I am thinking about my neighbor, who was not such a storyteller, but one subject did inspire him, as it inspired many other people I grew up with–people whose tales became more real after my visits to the landing beaches in Normandy, after I heard stories, too, from the people who lived there. I am thinking about my uncle, his South Pacific stories. I am thinking about my dad who missed Korea by a weekend–he went home on leave before he was to depart, and the conflict ended.

When I am working, I am mentally searching through the grab bag of possibilities for services. So, asking the question to veterans often prompts a lot of memories–stories that typically involve time, place, but stopping short of specifics or feelings. “Some things should not be discussed,” the man I first mentioned told me. But that day, this veteran told me about the uncertainty, the people he thought he might have killed, friends he saw die. As I left him, I wondered how many times he had told those stories. I wondered about his life now. I thought about courage, and the notion that courage involves shielding people back home from the horror of it all. I don’t know that it is ever possible to do that. Yes, war on every level is hell.

I have a book that I carry around that has descriptions of VA benefits and who is eligible for them, but it is a system that I find quite baffling. In many ways it is easier to understand and navigate, but it is also so separate from the state services I know, so separate also from the rest of the medical world. I am used to walking into busy hospitals that greet their visitors with health messages, gift shops, coffee. The VA hospital greets the public with flags first.

But before they may reach the VA healthcare system, veterans have to enter the system. Veterans are not automatically handed benefits, but have to ask for them. If disabled during service, they have a determination of percentage of service-connection to determine the level of benefits. So, for that disability, the VA works quite well. But, as a veteran’s agent once said to me, “Don’t get hit by a bus and expect the VA to cover it.”

Towns in Massachusetts have given cash benefits to veterans who need them since the Civil War. And there are other federal programs like Aid and Assistance that help veterans (or surviving spouses) as they age and need more help, regardless of the veteran’s service-connected disability. I have met some great people who work for the VA, and as veteran’s agents in our towns. I have seen people get help that they never realized was available.

That said, it can be a difficult system to maneuver, with a great deal of paperwork, and long wait times for benefits.

So I wonder, if we are struggling right now to meet the needs of the veterans who ask for help and are qualified for it, how on earth do we expect to meet the needs of returning veterans from our wars today?

Associated Press reported on May 28 that forty-five percent of the returning 1.6 million veterans now are filing disability claims with the Veterans Administration.

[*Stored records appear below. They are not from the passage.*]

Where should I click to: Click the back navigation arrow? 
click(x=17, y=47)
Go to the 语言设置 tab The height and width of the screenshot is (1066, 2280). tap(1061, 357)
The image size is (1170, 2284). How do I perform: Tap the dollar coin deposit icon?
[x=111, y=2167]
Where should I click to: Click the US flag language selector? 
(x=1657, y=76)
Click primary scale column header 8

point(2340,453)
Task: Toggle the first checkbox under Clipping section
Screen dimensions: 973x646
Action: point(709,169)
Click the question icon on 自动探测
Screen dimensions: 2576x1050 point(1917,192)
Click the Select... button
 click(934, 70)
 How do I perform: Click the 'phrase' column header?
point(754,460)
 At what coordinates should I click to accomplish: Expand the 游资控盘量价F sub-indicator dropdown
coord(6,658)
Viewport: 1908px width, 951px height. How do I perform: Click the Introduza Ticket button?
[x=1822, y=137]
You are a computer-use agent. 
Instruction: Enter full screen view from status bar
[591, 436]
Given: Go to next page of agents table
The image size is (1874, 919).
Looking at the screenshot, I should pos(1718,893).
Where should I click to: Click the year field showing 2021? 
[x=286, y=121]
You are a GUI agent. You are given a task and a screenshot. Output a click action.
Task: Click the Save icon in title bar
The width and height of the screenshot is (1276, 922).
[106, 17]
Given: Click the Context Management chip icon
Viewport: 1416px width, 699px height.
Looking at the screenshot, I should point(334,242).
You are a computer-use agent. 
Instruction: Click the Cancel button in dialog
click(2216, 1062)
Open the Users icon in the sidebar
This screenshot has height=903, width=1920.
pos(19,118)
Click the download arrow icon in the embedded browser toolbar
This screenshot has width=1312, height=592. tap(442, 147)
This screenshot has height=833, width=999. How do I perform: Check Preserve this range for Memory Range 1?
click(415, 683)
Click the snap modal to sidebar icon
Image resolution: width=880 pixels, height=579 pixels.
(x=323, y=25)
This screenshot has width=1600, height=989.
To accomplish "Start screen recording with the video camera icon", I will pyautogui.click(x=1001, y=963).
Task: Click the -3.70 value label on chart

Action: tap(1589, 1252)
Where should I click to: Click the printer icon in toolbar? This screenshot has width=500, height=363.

War is hell, surely, but from what I see, the war truly begins when it comes back home.

Often I see people who have served the United States, lost love, lost life, lost hope in many ways, but the saddest realizations come when people find that the promises–we will always cover you–cannot be fulfilled.

It is an enormous sacrifice to serve, we all know, but when we go into wars, it is the conflict at hand and the costs directly related to fighting the war that get the money. After the war has ended, at least on paper, it is too easy to forget. It is easy to dismiss the same old stories that we family, friends, spouses, kids hear over and over and over. It is easy to forget the service connected nightmares, the loss, the plea–I was there for you when you needed me, my country. Now where are you for me?